A picture came across my Facebook feed last Thanksgiving. It’s a snapshot of my daughter’s birth mom standing with her four-year-old son and her younger sister. The three of them are standing in the family kitchen ready to start cooking the holiday meal. My daughter’s mom is wearing her chef’s apron and she’s loaned her little sister her chef’s hat. They are beautiful and they are happy.
My daughter looks like a replica of her birth mom, Pennie, and Pennie’s little sister looks just like her, too. They are like a triple carbon copy of each other and when I saw the photo I could picture my daughter standing there with them and it made me happy and it made me sad. Happy because I am always happy to see my daughter reflected in a family that may be far away but still loves her, and sad because they are so far away.
Parenting means getting comfortable with the understanding that family—any family—is ever changing.
I didn’t get that parenting the first time around. When I gave birth to my son I felt like this was our family eternally. His adulthood seemed so far away as to be nearly a fantasy. I bought much too expensive wooden toys, in part because I couldn’t fathom him ever growing out of them; I felt like they needed to last forever because we would be forever. Even when we began trying for a second child it felt like we were planning to build onto a house; an addition that would seamlessly expand our home. But then the second baby didn’t come and so we sat down, considered our options, and moved on to adoption.

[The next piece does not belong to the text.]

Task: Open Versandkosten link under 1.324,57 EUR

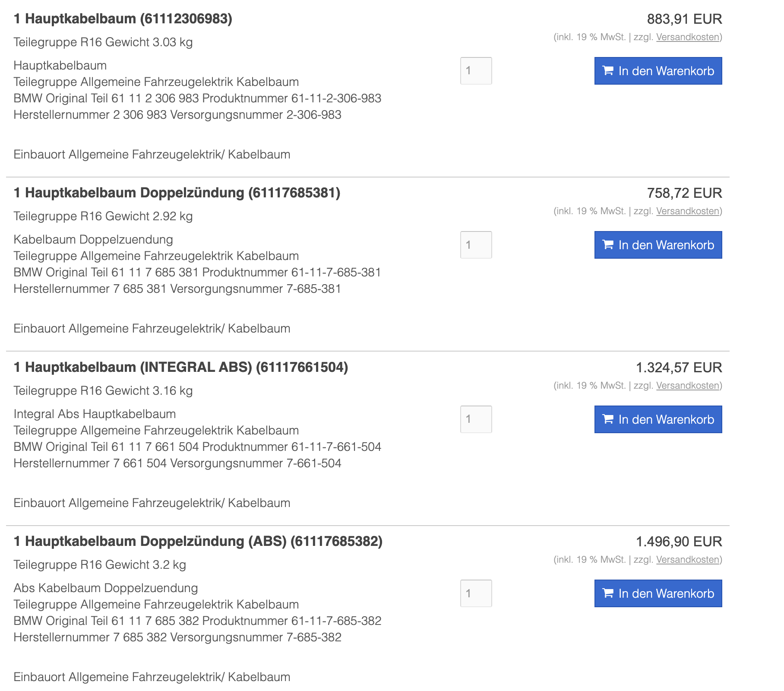Action: tap(687, 386)
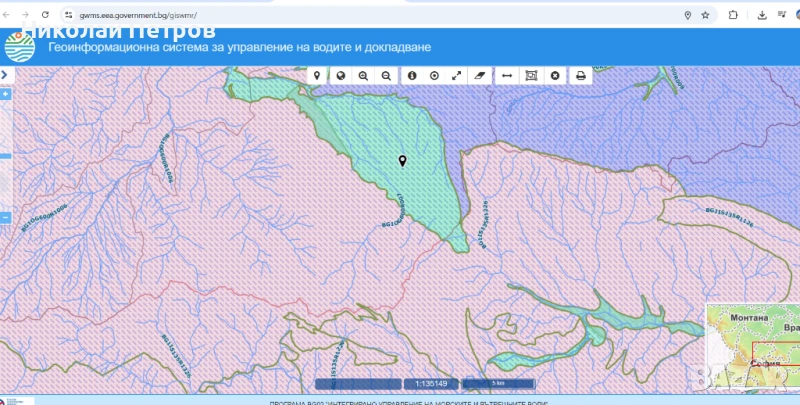The width and height of the screenshot is (800, 405).
Task: Click the diagonal arrows fullscreen tool
Action: click(457, 75)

Enter our daughter. Or rather, enter her mother, because more than gaining a child, we gained a whole other extended family. Even then I thought our family was constant. I couldn’t imagine Pennie ever moving and even though I knew she wanted more children, it seemed as impossible and fantastical as my son’s adulthood seemed when he was small. But she did have another baby, a wonderful son with his big sister’s sense of mischief, and because she wanted to raise him near her mom, she moved away and out of our everyday lives.

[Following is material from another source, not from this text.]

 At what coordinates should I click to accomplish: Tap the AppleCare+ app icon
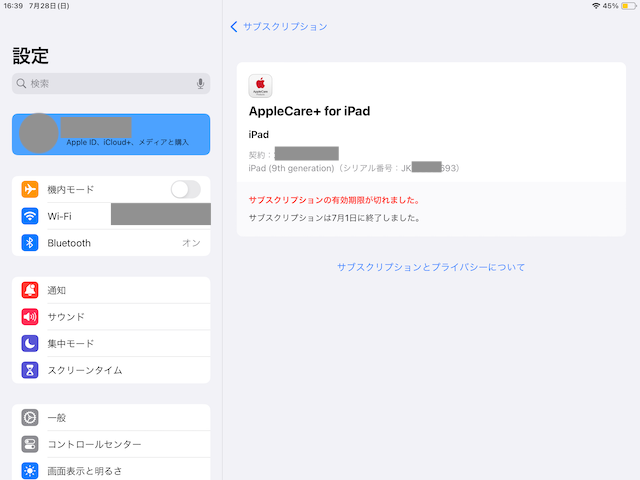click(260, 85)
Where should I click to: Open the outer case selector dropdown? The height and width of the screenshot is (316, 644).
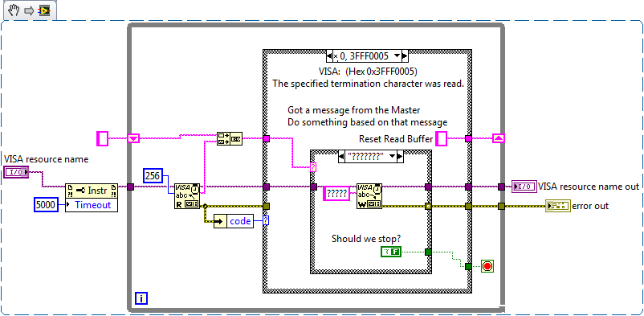pyautogui.click(x=397, y=55)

But before Pennie moved, she graduated from chef school here in town and her mother came out to go to the graduation. The five of us—Pennie’s mom, my son, Pennie’s son, our daughter—sat together in the auditorium and cheered as Pennie walked across the stage to collect her diploma. I cried because graduations always make me cry and because Pennie worked so hard to finish school and also because I knew she was moving. I knew that in a few weeks she and her mom would pack up her things and drive away, much too far for casual visits.
After the ceremony we all went out into the lobby to meet up with Pennie. The foyer was packed with happy graduates and proud parents and the crowd pressed us in. As we were worming our way through the people to get out to the parking lot I kept worrying about losing my daughter. Her grandmother was trying to break a path and Pennie was following, holding her son and then I was herding my daughter and my son in front of me. I put my hand on my daughter’s arm a couple of times and the second or third time she spun around to glare at me.

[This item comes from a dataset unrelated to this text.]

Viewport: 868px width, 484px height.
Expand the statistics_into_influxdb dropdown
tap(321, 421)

It was because she was aligning herself with her birth family and I was messing it up by claiming her with my attention. This was her birth mama’s glory day and by god, she was going along with it as her mama’s daughter. I knew it. I knew that’s what she was doing. I could see it in the way she leaned into her grandmother and in the way she kept her distance from me.
So I quit trying to touch her as we got through the crowd and I let her claim her family and let them claim her.
That claim, that’s what I saw in the picture on Thanksgiving, although my daughter is not in it. I saw her right to keep her distance someday, to step away from us in order to give herself the space to claim them. It was so clear in the reflection of her smile in the smiles of her mother and her aunt.
I imagine sometimes, what if my daughter grows up and doesn’t choose me? What if she moves to live near her other mom? What if I lose her to her birth family? And I think about that and I get scared. Then I think, so what if she does? I can’t worry about that; I can only parent now how I see fit and I can’t parent from a place of fear and insecurity.
Also I think about how things change. There was a period in my early twenties where I wasn’t speaking to my dad. Once he showed up at the restaurant where I was working so I just went out the back door and went home.
At the time I thought I’d never speak to him again. I thought I’d never like him again let alone love him. But now I love him. Things change. Life changes you. Life will change my kids in ways I can’t expect.
What I do know is that my family is now, here around me. My family is now, far away loving our shared daughter. Someday both my children will grow up and likely they will move away (certainly they will eventually leave my house!) and it will be hard because change is hard and I’m sure that I will miss them. Someday they may not be speaking to me and they will not be able to imagine in a time where they will want to speak to me. Someday they may make excuses not to come home for the holidays.
Or maybe not. I can’t know.
I can only know now. My family is now.